[Element and text position data]

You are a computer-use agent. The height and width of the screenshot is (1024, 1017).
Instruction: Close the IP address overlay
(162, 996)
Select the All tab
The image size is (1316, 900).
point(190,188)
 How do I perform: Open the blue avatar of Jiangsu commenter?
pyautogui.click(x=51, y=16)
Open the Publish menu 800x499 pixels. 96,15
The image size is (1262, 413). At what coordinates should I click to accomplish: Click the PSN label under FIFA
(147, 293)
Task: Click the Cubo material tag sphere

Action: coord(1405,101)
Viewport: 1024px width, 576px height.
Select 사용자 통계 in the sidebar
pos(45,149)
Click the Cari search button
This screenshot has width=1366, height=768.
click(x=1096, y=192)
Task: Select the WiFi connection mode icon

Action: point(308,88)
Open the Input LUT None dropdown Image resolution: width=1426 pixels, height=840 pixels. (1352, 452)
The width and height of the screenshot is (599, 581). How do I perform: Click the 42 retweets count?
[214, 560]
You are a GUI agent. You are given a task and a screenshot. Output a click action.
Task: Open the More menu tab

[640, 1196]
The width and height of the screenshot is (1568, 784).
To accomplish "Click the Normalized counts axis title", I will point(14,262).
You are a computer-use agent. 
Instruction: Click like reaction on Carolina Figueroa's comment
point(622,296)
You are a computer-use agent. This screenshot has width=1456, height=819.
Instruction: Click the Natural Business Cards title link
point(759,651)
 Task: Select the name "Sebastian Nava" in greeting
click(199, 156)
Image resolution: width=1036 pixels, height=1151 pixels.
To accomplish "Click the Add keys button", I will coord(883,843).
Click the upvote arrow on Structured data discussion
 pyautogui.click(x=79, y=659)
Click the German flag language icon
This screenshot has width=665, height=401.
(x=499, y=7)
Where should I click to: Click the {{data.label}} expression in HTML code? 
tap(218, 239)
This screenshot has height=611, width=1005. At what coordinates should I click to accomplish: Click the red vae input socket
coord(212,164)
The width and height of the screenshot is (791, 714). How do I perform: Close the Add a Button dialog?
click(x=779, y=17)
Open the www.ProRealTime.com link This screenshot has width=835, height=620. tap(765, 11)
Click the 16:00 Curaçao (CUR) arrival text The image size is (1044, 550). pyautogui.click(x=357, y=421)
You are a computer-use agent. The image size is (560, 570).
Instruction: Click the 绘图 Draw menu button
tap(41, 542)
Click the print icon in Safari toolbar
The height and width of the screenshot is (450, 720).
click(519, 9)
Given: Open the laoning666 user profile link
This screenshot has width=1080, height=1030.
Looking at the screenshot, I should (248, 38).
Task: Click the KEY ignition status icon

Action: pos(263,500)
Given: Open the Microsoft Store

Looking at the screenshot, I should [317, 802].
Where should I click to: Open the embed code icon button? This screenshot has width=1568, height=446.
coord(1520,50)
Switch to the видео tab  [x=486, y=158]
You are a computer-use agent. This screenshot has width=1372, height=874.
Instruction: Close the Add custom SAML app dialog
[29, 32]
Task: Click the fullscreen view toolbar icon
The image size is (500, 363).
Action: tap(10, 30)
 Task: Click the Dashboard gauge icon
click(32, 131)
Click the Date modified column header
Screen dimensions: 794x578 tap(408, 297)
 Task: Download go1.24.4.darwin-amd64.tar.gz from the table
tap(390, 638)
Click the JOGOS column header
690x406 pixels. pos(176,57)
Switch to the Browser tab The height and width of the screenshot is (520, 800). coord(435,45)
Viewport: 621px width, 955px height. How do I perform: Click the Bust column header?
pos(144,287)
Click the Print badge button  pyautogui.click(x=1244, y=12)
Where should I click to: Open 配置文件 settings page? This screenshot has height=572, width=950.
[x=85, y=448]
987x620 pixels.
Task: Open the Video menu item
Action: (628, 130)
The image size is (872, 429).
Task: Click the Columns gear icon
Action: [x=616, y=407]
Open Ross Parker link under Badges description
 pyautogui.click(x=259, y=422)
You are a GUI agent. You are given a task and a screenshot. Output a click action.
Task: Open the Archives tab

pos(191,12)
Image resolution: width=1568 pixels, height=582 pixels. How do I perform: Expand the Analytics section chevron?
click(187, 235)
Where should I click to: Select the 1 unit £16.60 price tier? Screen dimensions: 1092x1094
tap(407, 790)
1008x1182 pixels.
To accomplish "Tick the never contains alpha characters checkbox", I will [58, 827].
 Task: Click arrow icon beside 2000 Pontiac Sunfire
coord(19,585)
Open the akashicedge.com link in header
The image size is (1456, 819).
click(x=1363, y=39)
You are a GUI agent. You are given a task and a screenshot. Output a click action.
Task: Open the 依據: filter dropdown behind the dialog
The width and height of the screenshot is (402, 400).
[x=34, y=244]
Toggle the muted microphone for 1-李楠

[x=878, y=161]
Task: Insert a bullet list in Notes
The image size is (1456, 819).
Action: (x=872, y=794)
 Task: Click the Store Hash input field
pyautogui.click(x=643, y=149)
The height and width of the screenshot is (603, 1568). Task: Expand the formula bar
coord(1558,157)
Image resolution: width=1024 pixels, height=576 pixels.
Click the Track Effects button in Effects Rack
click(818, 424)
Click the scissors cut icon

* Task to complete *
Pick out each line of the records that contains the string "under", and copy every such line in full.

* Result of the task *
The image size is (1262, 413). At what coordinates should I click to accomplish: Click the PSN label under FIFA
Open Ross Parker link under Badges description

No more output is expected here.